**EXERCISE DETAILS**
Only the text should be kept: print every entry below exactly and leave each image out.

**LISTED ENTRIES**

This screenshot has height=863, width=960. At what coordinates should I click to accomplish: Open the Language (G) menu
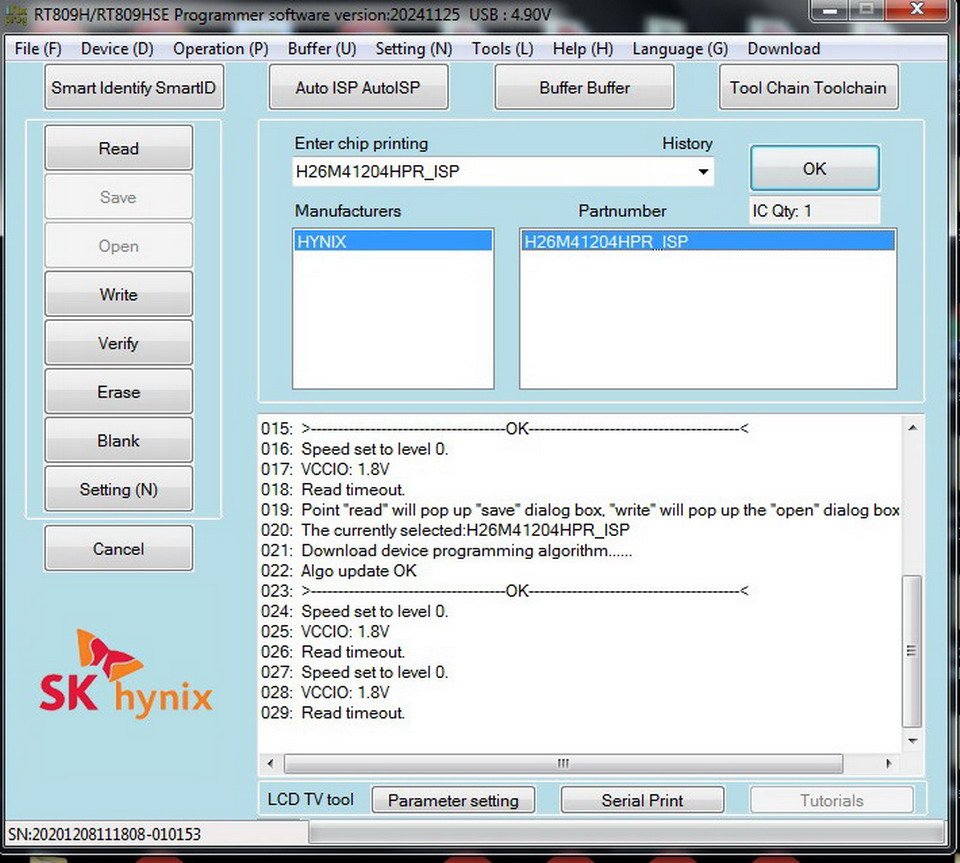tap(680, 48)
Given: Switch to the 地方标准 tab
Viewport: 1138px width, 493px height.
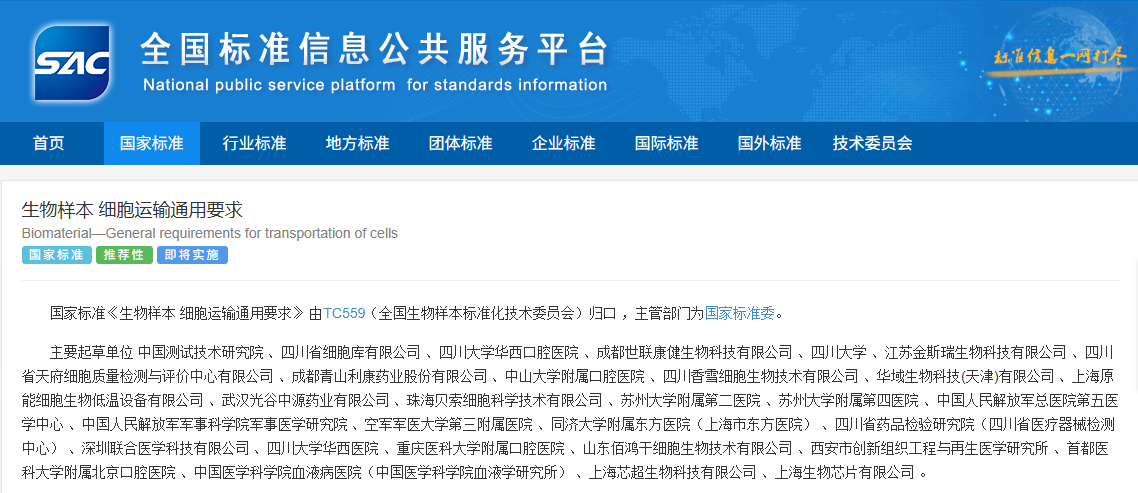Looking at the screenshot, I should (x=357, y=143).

**RESULT FOR THIS TASK**
This screenshot has height=863, width=960. At what coordinates should I click to accomplish: Open the Language (G) menu
tap(680, 48)
Given: Switch to the 地方标准 tab
Viewport: 1138px width, 493px height.
Looking at the screenshot, I should (x=357, y=143).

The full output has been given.